■ Requirement
Scan the entries below line by line and state how many lines contain the string "computer", giving only the number.

[Collected data]
----

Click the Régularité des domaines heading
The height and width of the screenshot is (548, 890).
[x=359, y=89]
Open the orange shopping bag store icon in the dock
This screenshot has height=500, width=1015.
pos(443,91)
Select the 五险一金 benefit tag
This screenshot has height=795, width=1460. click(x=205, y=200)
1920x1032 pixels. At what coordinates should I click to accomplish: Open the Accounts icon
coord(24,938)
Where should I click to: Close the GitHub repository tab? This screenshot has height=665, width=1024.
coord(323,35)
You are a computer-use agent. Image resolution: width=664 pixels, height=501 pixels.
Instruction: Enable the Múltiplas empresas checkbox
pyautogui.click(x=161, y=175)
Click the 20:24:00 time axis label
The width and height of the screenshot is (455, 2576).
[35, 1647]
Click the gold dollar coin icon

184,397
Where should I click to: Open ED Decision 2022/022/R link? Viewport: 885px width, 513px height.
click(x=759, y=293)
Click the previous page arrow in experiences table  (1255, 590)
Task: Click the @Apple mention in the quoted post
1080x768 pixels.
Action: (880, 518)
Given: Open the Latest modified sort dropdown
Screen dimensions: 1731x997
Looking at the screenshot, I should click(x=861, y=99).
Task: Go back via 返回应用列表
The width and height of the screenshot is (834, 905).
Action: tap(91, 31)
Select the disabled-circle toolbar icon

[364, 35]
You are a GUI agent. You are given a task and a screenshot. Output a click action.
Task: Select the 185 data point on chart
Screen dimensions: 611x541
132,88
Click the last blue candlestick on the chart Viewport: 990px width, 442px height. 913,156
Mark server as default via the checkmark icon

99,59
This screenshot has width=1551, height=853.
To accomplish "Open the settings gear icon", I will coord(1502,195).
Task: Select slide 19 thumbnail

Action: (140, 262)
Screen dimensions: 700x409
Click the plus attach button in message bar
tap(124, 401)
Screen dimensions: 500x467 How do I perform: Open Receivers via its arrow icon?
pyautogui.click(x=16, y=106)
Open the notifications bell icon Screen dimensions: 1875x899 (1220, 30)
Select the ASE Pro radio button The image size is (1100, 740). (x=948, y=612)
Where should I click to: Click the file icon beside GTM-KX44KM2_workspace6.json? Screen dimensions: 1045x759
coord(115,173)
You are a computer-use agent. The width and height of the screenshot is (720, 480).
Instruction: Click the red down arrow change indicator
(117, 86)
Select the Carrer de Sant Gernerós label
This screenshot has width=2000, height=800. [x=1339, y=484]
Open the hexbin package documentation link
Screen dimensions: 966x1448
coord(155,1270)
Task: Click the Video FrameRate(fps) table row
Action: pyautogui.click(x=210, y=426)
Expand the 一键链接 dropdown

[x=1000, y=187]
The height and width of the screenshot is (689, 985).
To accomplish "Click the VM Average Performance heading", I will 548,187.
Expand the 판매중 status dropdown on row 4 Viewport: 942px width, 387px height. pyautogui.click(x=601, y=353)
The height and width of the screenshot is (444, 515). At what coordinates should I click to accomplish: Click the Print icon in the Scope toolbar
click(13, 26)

----

■ Output for this task
2